_What you have to do_
Output an exact reproduction of the data.

Dataset items:
▽

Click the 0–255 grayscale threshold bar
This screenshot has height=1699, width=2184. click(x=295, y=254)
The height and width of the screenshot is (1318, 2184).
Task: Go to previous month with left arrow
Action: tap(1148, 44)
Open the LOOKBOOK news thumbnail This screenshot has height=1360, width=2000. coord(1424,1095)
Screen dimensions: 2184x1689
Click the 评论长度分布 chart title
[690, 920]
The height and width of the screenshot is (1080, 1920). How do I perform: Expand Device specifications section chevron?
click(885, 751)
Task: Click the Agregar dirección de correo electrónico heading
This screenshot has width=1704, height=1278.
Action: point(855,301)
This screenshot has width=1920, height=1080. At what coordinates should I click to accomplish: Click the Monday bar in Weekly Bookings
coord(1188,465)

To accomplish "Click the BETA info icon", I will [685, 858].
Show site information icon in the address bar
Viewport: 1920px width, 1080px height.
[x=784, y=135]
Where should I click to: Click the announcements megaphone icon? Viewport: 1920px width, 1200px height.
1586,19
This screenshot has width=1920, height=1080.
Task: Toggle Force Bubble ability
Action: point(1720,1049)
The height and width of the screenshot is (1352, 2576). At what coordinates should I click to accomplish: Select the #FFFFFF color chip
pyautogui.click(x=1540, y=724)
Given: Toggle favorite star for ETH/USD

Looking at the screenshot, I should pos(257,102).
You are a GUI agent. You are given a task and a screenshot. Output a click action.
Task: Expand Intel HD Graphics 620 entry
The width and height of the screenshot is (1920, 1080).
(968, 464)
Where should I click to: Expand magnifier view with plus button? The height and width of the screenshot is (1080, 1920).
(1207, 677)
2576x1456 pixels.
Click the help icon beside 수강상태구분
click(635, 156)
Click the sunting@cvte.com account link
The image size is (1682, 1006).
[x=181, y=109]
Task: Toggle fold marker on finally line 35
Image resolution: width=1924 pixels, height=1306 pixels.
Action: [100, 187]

△

_Solution for this exercise_
Click the 0–255 grayscale threshold bar
This screenshot has height=1699, width=2184. click(x=295, y=254)
The height and width of the screenshot is (1318, 2184).
Task: Go to previous month with left arrow
Action: tap(1148, 44)
Open the LOOKBOOK news thumbnail This screenshot has height=1360, width=2000. coord(1424,1095)
Screen dimensions: 2184x1689
Click the 评论长度分布 chart title
[690, 920]
The height and width of the screenshot is (1080, 1920). How do I perform: Expand Device specifications section chevron?
click(885, 751)
Task: Click the Agregar dirección de correo electrónico heading
This screenshot has width=1704, height=1278.
Action: point(855,301)
This screenshot has width=1920, height=1080. At what coordinates should I click to accomplish: Click the Monday bar in Weekly Bookings
coord(1188,465)

To accomplish "Click the BETA info icon", I will [685, 858].
Show site information icon in the address bar
Viewport: 1920px width, 1080px height.
[x=784, y=135]
Where should I click to: Click the announcements megaphone icon? Viewport: 1920px width, 1200px height.
1586,19
This screenshot has width=1920, height=1080.
Task: Toggle Force Bubble ability
Action: point(1720,1049)
The height and width of the screenshot is (1352, 2576). At what coordinates should I click to accomplish: Select the #FFFFFF color chip
pyautogui.click(x=1540, y=724)
Given: Toggle favorite star for ETH/USD

Looking at the screenshot, I should pos(257,102).
You are a GUI agent. You are given a task and a screenshot. Output a click action.
Task: Expand Intel HD Graphics 620 entry
The width and height of the screenshot is (1920, 1080).
(968, 464)
Where should I click to: Expand magnifier view with plus button? The height and width of the screenshot is (1080, 1920).
(1207, 677)
2576x1456 pixels.
Click the help icon beside 수강상태구분
click(635, 156)
Click the sunting@cvte.com account link
The image size is (1682, 1006).
[x=181, y=109]
Task: Toggle fold marker on finally line 35
Image resolution: width=1924 pixels, height=1306 pixels.
Action: [100, 187]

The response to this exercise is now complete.